■ Instructions to follow ■
Reproduce the entries below, substituting "back arrow" for "left arrow" and leaving all other text unchanged.
◇ ◇ ◇
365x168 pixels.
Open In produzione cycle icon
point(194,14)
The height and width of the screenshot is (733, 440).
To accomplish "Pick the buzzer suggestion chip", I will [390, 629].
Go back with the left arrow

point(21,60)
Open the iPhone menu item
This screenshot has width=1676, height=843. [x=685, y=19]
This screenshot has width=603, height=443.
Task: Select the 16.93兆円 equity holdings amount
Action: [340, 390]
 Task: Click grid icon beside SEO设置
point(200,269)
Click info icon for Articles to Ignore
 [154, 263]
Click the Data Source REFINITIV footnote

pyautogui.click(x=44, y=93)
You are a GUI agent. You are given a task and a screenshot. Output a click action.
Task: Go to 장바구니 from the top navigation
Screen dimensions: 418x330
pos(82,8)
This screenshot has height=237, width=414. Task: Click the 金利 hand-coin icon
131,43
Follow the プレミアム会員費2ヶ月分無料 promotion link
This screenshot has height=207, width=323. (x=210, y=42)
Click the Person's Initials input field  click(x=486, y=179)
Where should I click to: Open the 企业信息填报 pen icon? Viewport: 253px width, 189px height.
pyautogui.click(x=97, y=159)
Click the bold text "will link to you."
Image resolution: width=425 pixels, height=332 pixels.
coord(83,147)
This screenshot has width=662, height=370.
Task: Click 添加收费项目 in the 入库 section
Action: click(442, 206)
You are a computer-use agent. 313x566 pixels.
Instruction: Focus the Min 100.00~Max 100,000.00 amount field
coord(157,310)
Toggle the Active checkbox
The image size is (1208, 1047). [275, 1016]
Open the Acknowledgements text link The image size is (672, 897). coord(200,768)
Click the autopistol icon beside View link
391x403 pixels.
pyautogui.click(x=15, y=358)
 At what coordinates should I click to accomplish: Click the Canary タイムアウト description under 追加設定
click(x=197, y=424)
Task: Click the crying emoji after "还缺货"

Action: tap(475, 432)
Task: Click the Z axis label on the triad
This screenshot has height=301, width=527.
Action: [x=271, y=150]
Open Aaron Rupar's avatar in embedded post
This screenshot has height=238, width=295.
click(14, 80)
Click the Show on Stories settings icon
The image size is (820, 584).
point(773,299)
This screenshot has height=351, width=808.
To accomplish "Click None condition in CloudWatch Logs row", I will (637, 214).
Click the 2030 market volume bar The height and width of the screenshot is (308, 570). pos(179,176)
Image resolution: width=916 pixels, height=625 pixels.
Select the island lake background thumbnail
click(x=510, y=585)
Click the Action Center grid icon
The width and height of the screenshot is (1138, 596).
◇ ◇ ◇
■ Result of this exercise ■
365x168 pixels.
Open In produzione cycle icon
point(194,14)
The height and width of the screenshot is (733, 440).
To accomplish "Pick the buzzer suggestion chip", I will [390, 629].
Go back with the back arrow

point(21,60)
Open the iPhone menu item
This screenshot has width=1676, height=843. [x=685, y=19]
This screenshot has width=603, height=443.
Task: Select the 16.93兆円 equity holdings amount
Action: [340, 390]
 Task: Click grid icon beside SEO设置
point(200,269)
Click info icon for Articles to Ignore
 [154, 263]
Click the Data Source REFINITIV footnote

pyautogui.click(x=44, y=93)
You are a GUI agent. You are given a task and a screenshot. Output a click action.
Task: Go to 장바구니 from the top navigation
Screen dimensions: 418x330
pos(82,8)
This screenshot has height=237, width=414. Task: Click the 金利 hand-coin icon
131,43
Follow the プレミアム会員費2ヶ月分無料 promotion link
This screenshot has height=207, width=323. (x=210, y=42)
Click the Person's Initials input field  click(x=486, y=179)
Where should I click to: Open the 企业信息填报 pen icon? Viewport: 253px width, 189px height.
pyautogui.click(x=97, y=159)
Click the bold text "will link to you."
Image resolution: width=425 pixels, height=332 pixels.
coord(83,147)
This screenshot has width=662, height=370.
Task: Click 添加收费项目 in the 入库 section
Action: click(442, 206)
You are a computer-use agent. 313x566 pixels.
Instruction: Focus the Min 100.00~Max 100,000.00 amount field
coord(157,310)
Toggle the Active checkbox
The image size is (1208, 1047). [275, 1016]
Open the Acknowledgements text link The image size is (672, 897). coord(200,768)
Click the autopistol icon beside View link
391x403 pixels.
pyautogui.click(x=15, y=358)
 At what coordinates should I click to accomplish: Click the Canary タイムアウト description under 追加設定
click(x=197, y=424)
Task: Click the crying emoji after "还缺货"

Action: tap(475, 432)
Task: Click the Z axis label on the triad
This screenshot has height=301, width=527.
Action: [x=271, y=150]
Open Aaron Rupar's avatar in embedded post
This screenshot has height=238, width=295.
click(14, 80)
Click the Show on Stories settings icon
The image size is (820, 584).
point(773,299)
This screenshot has height=351, width=808.
To accomplish "Click None condition in CloudWatch Logs row", I will (637, 214).
Click the 2030 market volume bar The height and width of the screenshot is (308, 570). pos(179,176)
Image resolution: width=916 pixels, height=625 pixels.
Select the island lake background thumbnail
click(x=510, y=585)
Click the Action Center grid icon
The width and height of the screenshot is (1138, 596).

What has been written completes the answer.